INFORMATION SHOWN:
"""
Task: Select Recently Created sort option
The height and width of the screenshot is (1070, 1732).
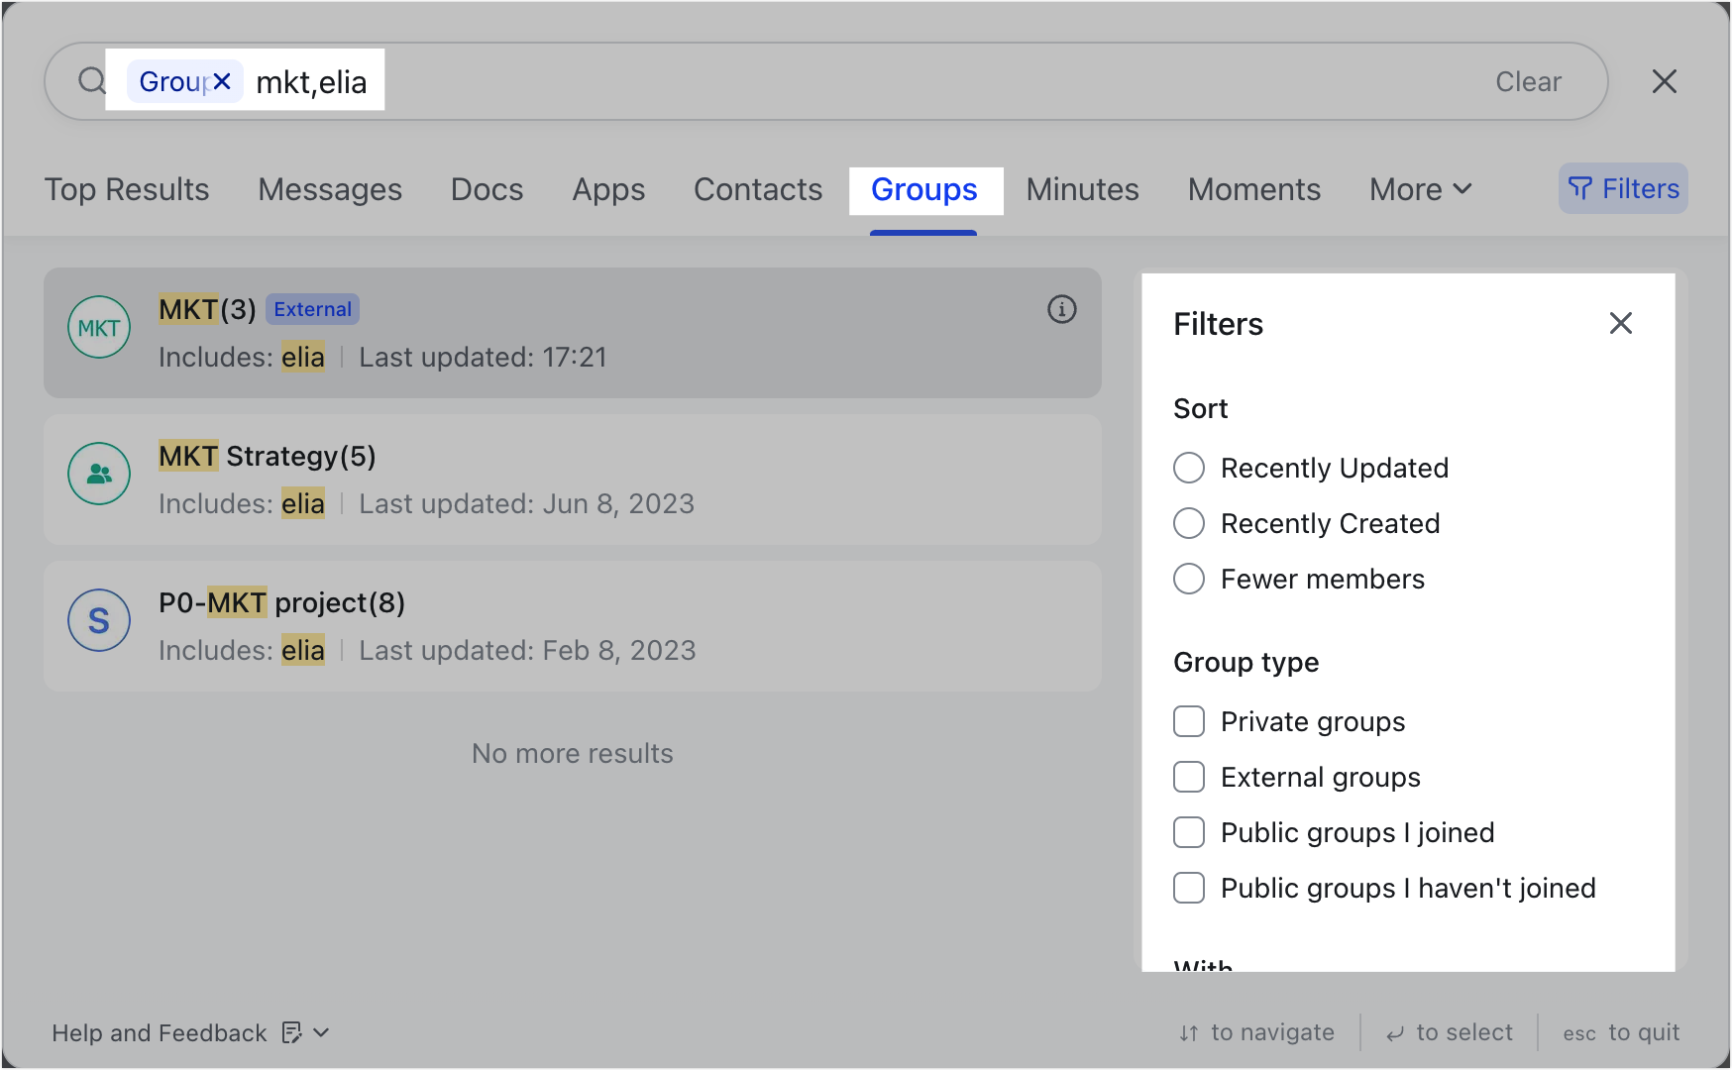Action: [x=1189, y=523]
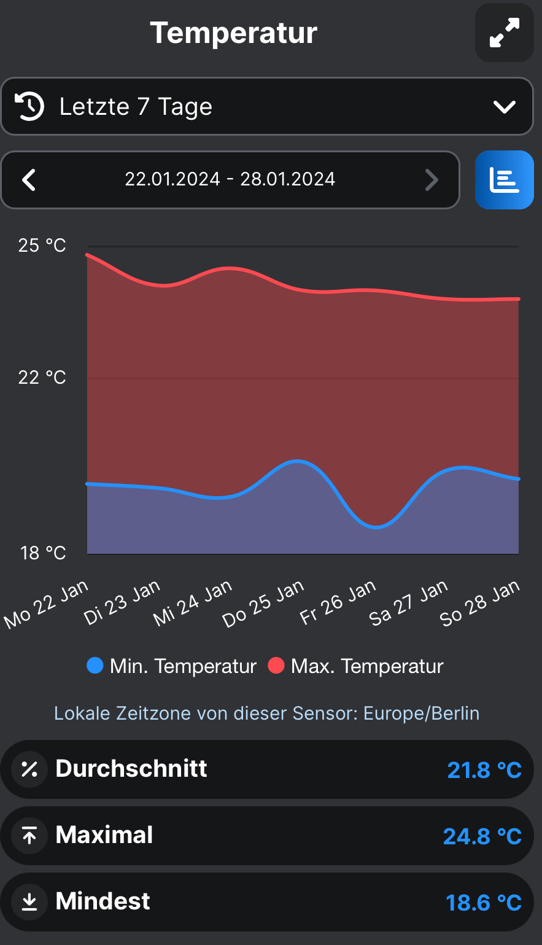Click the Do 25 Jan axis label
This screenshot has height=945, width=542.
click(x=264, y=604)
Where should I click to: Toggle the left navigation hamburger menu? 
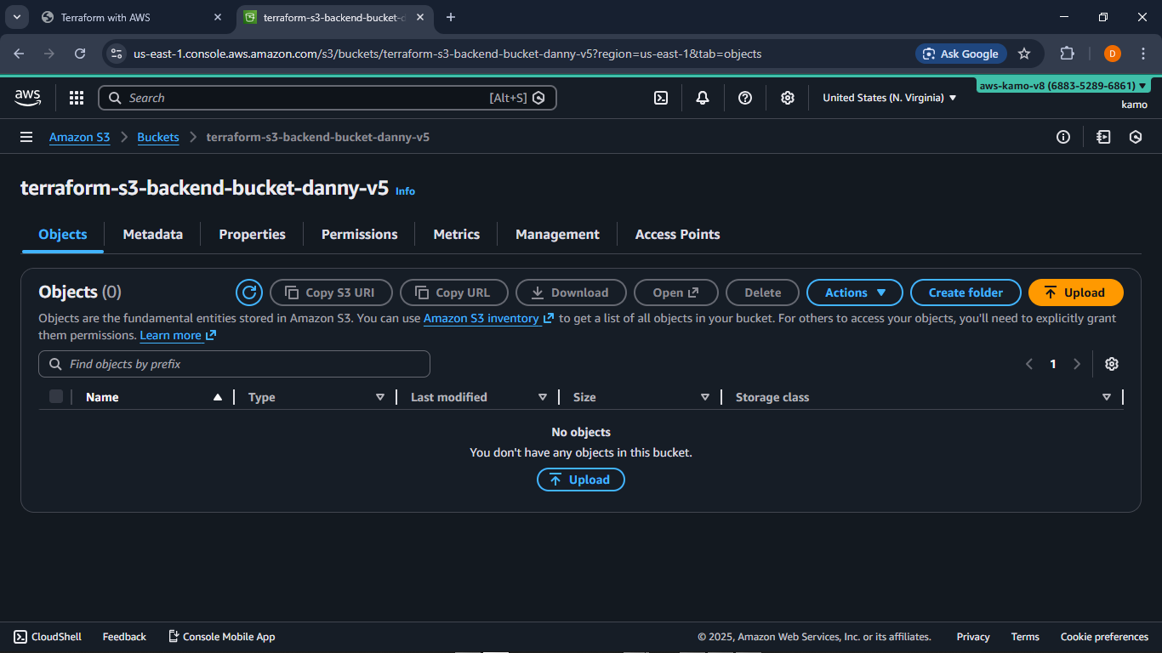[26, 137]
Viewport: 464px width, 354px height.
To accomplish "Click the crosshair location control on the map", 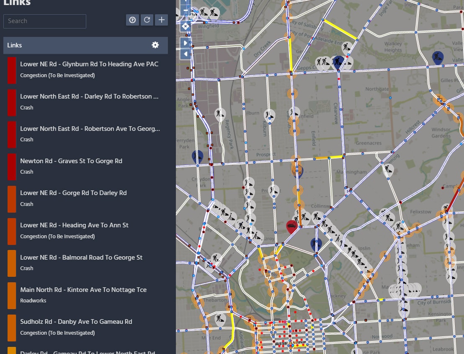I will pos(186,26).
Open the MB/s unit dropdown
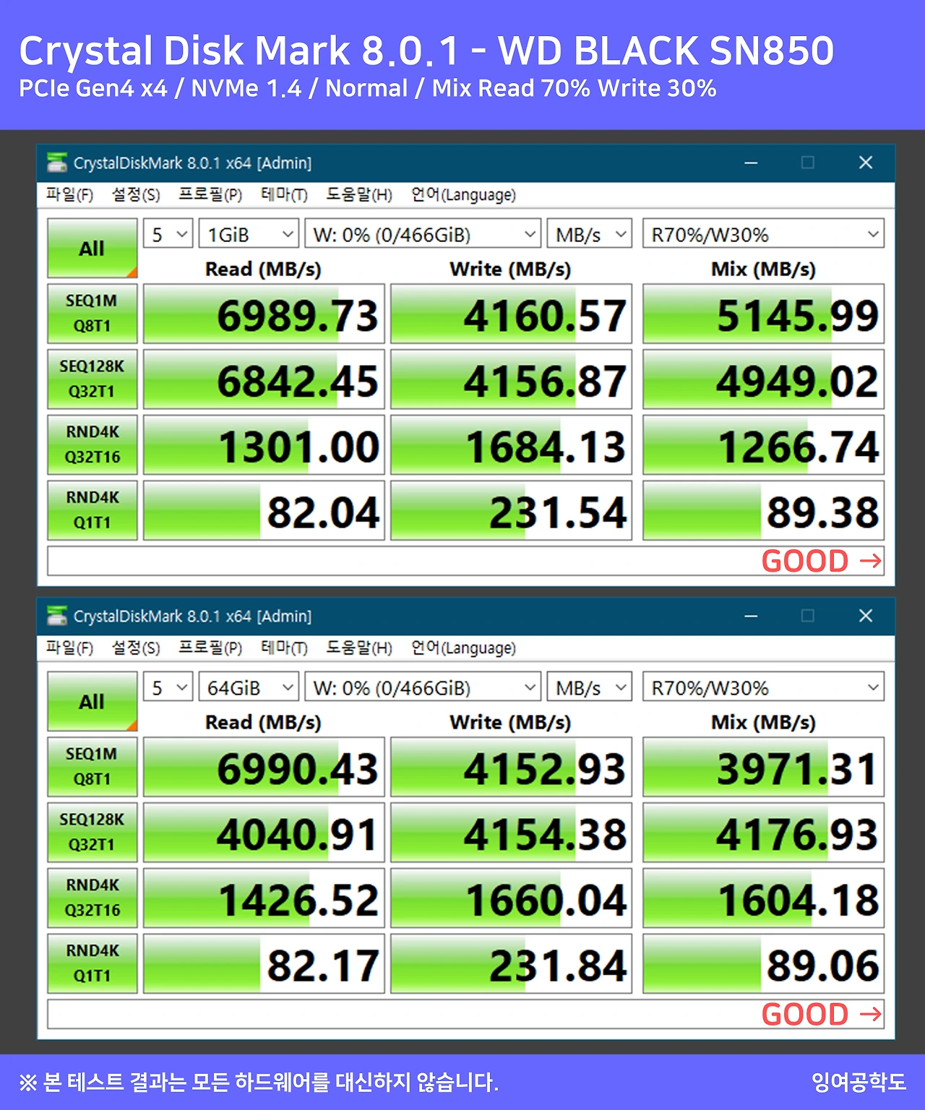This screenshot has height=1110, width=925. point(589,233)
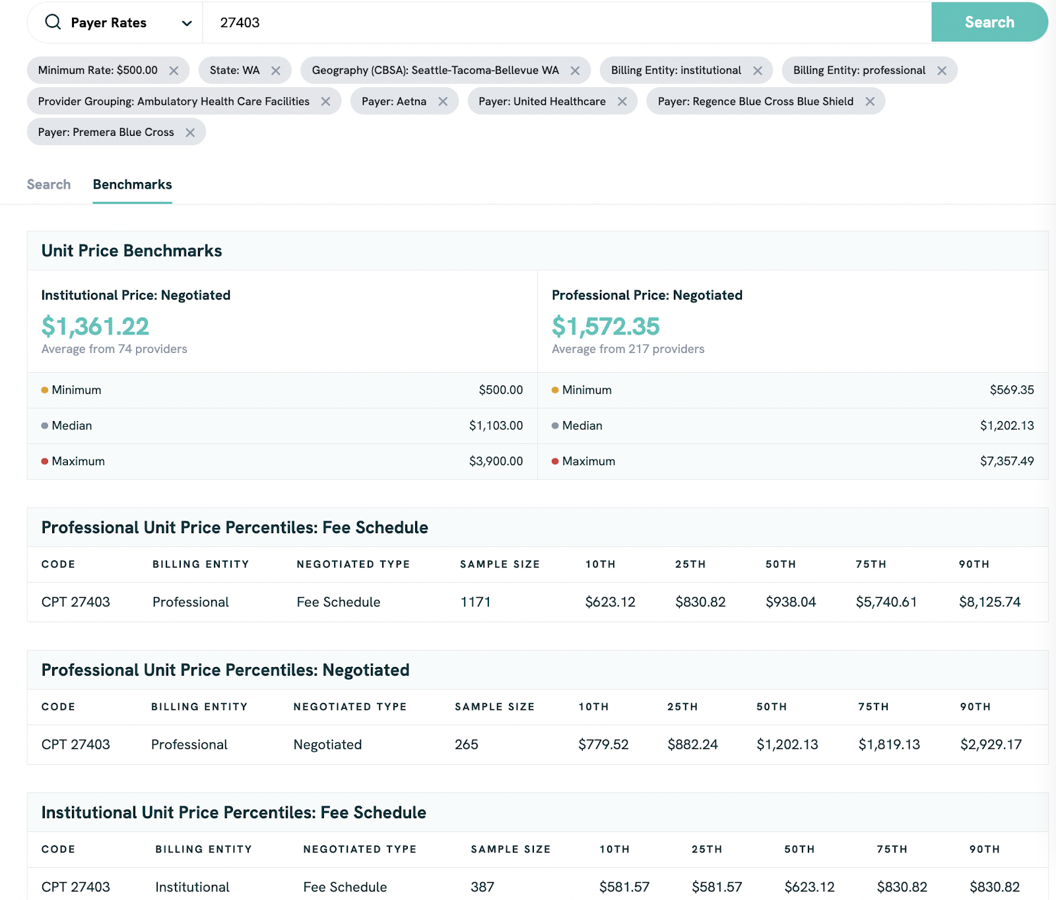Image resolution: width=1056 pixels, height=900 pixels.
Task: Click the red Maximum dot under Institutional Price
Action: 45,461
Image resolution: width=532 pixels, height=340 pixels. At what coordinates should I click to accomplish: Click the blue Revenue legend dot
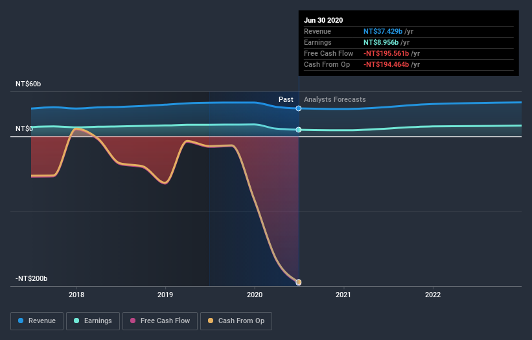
"""
WHAT THE EXERCISE ASKS: Return word for word the lines from the beginning of the entries through the line that contains "Viewport: 464px width, 354px height.", both ends included, but no pictures.

SOLVED EXERCISE:
Task: Select Recently Created sort option
The height and width of the screenshot is (1070, 1732).
Action: [x=1189, y=523]
Click the Do 25 Jan axis label
This screenshot has height=945, width=542.
click(x=264, y=604)
Where should I click to: Toggle the left navigation hamburger menu? 
[26, 137]
Viewport: 464px width, 354px height.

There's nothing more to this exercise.